HGB §§ 161, 122; EStG § 36, 43

a) Nach der Rechtsprechung des Senats ist bei einer werbenden Personenhandelsgesellschaft die gem. § 43 Abs. 1 Satz 1 EStG durch Abzug auf Kapitalerträge der Gesellschaft erhobene Einkommensteuer (Kapitalertragsteuer) vermögensmäßig als Abzug von Gesellschaftskapital anzusehen und durch deren steuerliche Anrechnung auf die Einkommensteuer des Gesellschafters wie eine Entnahme ihres Gesellschafters zu behandeln (vgl. BGH, Urteil vom 30. Januar 1995 II ZR 42/94, ZIP 1995, 462, 464).

b) Der Abzug der Kapitalertragsteuer von den Kapitalerträgen der ihrerseits nicht einkommen- oder körperschaftsteuerpflichtigen Personenhandelsgesellschaft bewirkt im Hinblick auf die Anrechnung nach § 36 Abs. 2 Nr. 2 EStG eine Vorauszahlung auf die Einkommensteuerschuld der Gesellschafter als Mitunternehmer nach § 2 Abs. 1 Satz 1, § 15 Abs. 1 Satz 1 Nr. 2 EStG, die entweder zur Minderung der Einkommensteuerschuld des Gesellschafters oder zu einer Steuererstattung nach § 36 Abs. 4 Satz 2 EStG führt. Der hierdurch erlangte Vorteil kann zivilrechtlich nicht anders bewertet werden, als sei der Gesellschaft zunächst der gesamte Kapitalertrag zugeflossen und sodann von ihr im Umfang der Kapitalertragsteuer zur Leistung einer Vorauszahlung auf die Einkommensteuerschuld der Gesellschafter verwendet worden (vgl. BGH, Urteil vom 30. Januar 1995 II ZR 42/94, ZIP 1995, 462, 464).

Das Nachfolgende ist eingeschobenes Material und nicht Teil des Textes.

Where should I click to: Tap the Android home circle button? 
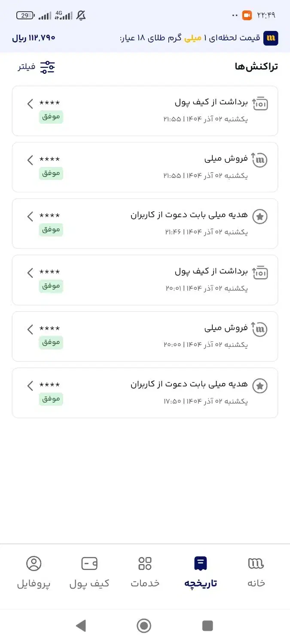144,626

c) Ob die Gesellschaft gegen ihren Gesellschafter einen Anspruch darauf hat, dass er ihr den einbehaltenen Teil der Kapitalertragsteuer erstattet, richtet sich sodann nach dem Gesellschaftsvertrag (BGH, Urteil vom 30. Januar 1995 II ZR 42/94, ZIP 1995, 462, 464). Diese Grundsätze gelten entsprechend für die Erhebung der Solidaritätszuschläge (§ 1 Abs. 2 SolZG 1995).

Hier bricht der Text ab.